Date: Fri, 1 Jun 2018 12:47:32 +0900
From: Masanobu SAITOH <msaitoh%execsw.org@localhost>
To: 6bone%6bone.informatik.uni-leipzig.de@localhost
Cc: msaitoh%execsw.org@localhost, Martin Husemann <martin%duskware.de@localhost>,
current-users%netbsd.org@localhost
Subject: Re: ixg tester needed (was Re: Problems with netbsd-8 RC1 and ixg
drivers (?))
The same diff is at:
http://www.netbsd.org/~msaitoh/ixgbe-norearm-20180530-0.dif
Updated patch (Fix compile error and ixv patch):
------------------------------------------
Don't call ixgbe_rearm_queues() in ixgbe_local_timer1(). ixgbe_enable_queue()
and ixgbe_disable_queue() try to enable/disable queue interrupt safely. It
has the internal counter. When a queue's MSI-X is received, ixgbe_msix_que()
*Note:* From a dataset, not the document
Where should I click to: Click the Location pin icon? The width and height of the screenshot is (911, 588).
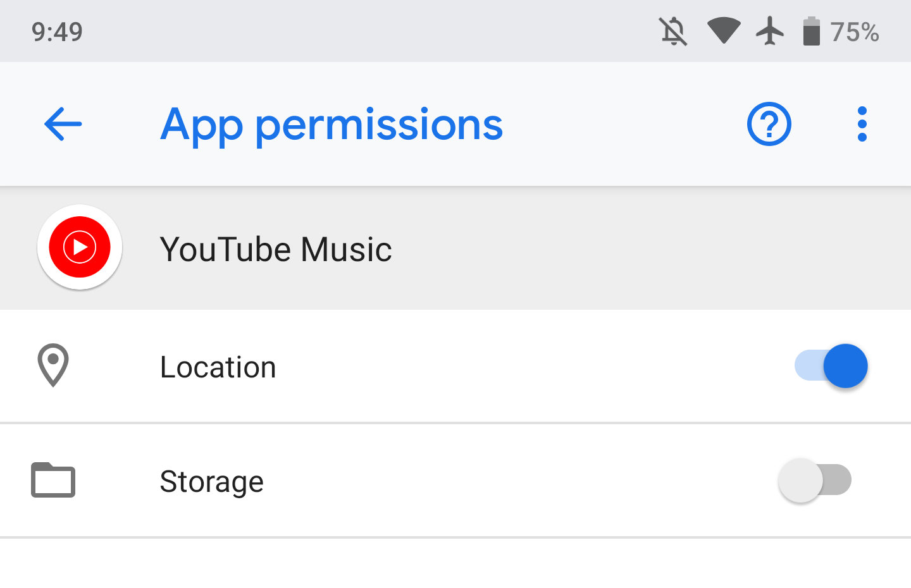(53, 365)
is called (IPL_NET). This function disable the queue's interrupt by
ixgbe_disable_queue() and issues an softint. ixgbe_handle() queue is called by
the softint (IPL_SOFTNET), process TX,RX and call ixgbe_enable_queue() at the
end.
ixgbe_local_timer1() is a callout and run always on CPU 0 (IPL_SOFTCLOCK).
When ixgbe_rearm_queues() called, an MSI-X interrupt is issued for a specific
queue. It may not CPU 0. If this interrupt's ixgbe_msix_que() is called
and sofint_schedule() is called before the last sofint's softint_execute()
is not called, the softint_schedule() fails because of SOFTINT_PENDING.
It result in breaking ixgbe_{enable,disable}_queue()'s internal counter.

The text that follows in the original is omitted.